I scrambled up another inch. The wire embraced me again, tearing me, ripping me. I convulsed and threw up.

The wire vibrated horribly, and I could feel Scotchy on it to my right.

Everything happened at once now.

The searchlight, which had been scanning to our left in the swamp, suddenly raised itself and went along the wire. There was nothing we could do, we couldn’t drop off now, we just had to hope that it lowered itself at the last moment.

It didn’t.

The beam swept straight past us and then came back and stayed there.

Voices began yelling in Spanish. I scrambled up the second roll, falling up it. The razors cut horribly into my feet and fingers and I hooked one along my face. I heard a shotgun pop and misfire and then another one spray a barrel of shot into the fence to our left. The prison was a big old guard dog, shaking itself and coming to life. I heard more yelling and then a high-powered automatic rifle, an M16 without a doubt, and I saw Scotchy get hit in the back.

Scotchy, I yelled, but his body went limp and tumbled downwards almost all the way through the first coil of razor wire. The razors nearly decapitated him, slicing into his neck and hanging him there. His arms shook and, as blood poured grotesquely from his mouth, his jaw moved up and down, as if he was trying to speak.

Jesus Christ.

I stared and cried out and then desperately climbed on and reached the top of the second coil through a threshold of screaming nerve endings. The wire swayed and wrapped itself about and in me. It went effortlessly into my flesh and I used the purchase to pull myself on.

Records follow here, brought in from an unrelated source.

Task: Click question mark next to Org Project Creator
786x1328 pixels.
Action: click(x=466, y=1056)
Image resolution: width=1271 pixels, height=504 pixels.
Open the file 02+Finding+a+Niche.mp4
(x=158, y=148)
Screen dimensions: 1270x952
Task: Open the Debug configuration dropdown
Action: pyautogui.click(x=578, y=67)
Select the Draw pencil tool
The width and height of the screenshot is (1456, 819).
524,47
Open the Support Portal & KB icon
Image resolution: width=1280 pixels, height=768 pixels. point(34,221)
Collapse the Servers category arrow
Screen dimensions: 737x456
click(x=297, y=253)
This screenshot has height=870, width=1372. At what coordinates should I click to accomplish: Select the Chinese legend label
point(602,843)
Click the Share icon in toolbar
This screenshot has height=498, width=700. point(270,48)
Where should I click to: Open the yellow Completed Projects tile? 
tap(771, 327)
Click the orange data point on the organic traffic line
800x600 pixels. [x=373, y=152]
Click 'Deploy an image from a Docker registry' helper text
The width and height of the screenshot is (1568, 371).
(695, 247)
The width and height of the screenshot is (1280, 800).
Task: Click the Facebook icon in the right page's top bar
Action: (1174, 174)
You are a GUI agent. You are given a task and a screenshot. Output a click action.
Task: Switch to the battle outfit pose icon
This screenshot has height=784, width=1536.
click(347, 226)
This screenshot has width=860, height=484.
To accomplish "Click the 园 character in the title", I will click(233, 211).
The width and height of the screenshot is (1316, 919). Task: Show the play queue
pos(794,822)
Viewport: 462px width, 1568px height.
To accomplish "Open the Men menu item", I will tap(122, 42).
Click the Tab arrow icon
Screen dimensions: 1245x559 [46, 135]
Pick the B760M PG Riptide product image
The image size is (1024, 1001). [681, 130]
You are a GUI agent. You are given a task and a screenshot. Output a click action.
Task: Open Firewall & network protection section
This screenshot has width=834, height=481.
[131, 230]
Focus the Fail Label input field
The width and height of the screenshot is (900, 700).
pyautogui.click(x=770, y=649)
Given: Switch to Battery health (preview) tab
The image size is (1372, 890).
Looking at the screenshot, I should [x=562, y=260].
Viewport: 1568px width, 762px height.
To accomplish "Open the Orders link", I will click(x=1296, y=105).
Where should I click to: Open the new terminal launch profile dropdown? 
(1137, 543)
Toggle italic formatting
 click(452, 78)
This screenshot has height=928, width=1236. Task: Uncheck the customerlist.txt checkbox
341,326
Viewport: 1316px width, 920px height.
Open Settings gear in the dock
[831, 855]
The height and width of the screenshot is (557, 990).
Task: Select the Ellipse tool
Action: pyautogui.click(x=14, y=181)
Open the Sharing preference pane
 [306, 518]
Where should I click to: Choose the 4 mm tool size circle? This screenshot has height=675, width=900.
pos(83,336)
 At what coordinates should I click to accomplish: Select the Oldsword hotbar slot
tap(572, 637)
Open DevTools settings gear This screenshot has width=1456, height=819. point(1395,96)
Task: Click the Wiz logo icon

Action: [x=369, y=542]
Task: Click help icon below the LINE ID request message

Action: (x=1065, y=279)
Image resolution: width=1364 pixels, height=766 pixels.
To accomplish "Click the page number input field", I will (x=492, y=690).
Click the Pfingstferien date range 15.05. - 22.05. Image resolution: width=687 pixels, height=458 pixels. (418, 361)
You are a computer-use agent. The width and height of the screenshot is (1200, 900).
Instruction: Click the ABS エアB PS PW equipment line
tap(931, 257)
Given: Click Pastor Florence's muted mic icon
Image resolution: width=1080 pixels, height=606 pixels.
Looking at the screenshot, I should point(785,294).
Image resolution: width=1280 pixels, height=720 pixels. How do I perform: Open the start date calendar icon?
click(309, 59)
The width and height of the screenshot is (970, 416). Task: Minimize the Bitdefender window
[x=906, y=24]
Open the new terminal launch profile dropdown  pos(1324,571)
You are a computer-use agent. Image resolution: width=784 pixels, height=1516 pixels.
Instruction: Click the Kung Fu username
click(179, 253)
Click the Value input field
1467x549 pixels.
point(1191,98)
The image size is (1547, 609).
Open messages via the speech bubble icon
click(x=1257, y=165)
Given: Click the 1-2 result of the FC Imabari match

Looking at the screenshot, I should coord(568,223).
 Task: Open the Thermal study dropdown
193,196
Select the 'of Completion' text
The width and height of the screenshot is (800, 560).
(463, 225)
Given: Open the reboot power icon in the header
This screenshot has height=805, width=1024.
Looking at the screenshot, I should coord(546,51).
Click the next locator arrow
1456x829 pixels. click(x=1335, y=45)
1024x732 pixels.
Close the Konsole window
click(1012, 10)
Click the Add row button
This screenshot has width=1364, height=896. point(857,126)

At the top of the second coil, I balanced on my stomach and all the while there were shotguns firing and the whirr of a couple of Armalites. I forward-rolled over the crest of the second coil of wire, my hair and shoulders getting caught and pulled and torn, and then I fell thirty feet into the swamp on the other side. I stayed under the water and swam and briefly surfaced for air and swam again. I did this for two minutes, and I realized I’d gone way to the left but hardly any farther from the fence.

The whole prison was awake. They were ringing a bell and shining the two big searchlights at the swamp where I’d originally fallen in. Everyone taking potshots at the water. I ducked out of the spotlight beam and moved with my backstroke towards the trees. The shooting was deafening and continuous, but they didn’t shift the spotlight beam at all. Perhaps they think I’ve broken my neck and drowned, I was saying, comforting myself.

I waded to the trees. The forest was waterlogged and thick with vines that tripped me every few yards. It gave way to solid ground and I ran, my feet shrieking with the hurt, my eyes full of blood. My hands were burning, my thighs, my feet. I’d sliced off two or three toes, gashed a hole under my eye.

I ran the whole of the night, and when day came I slept under the giant roots of a jungle tree, and when night came I got up and ran again.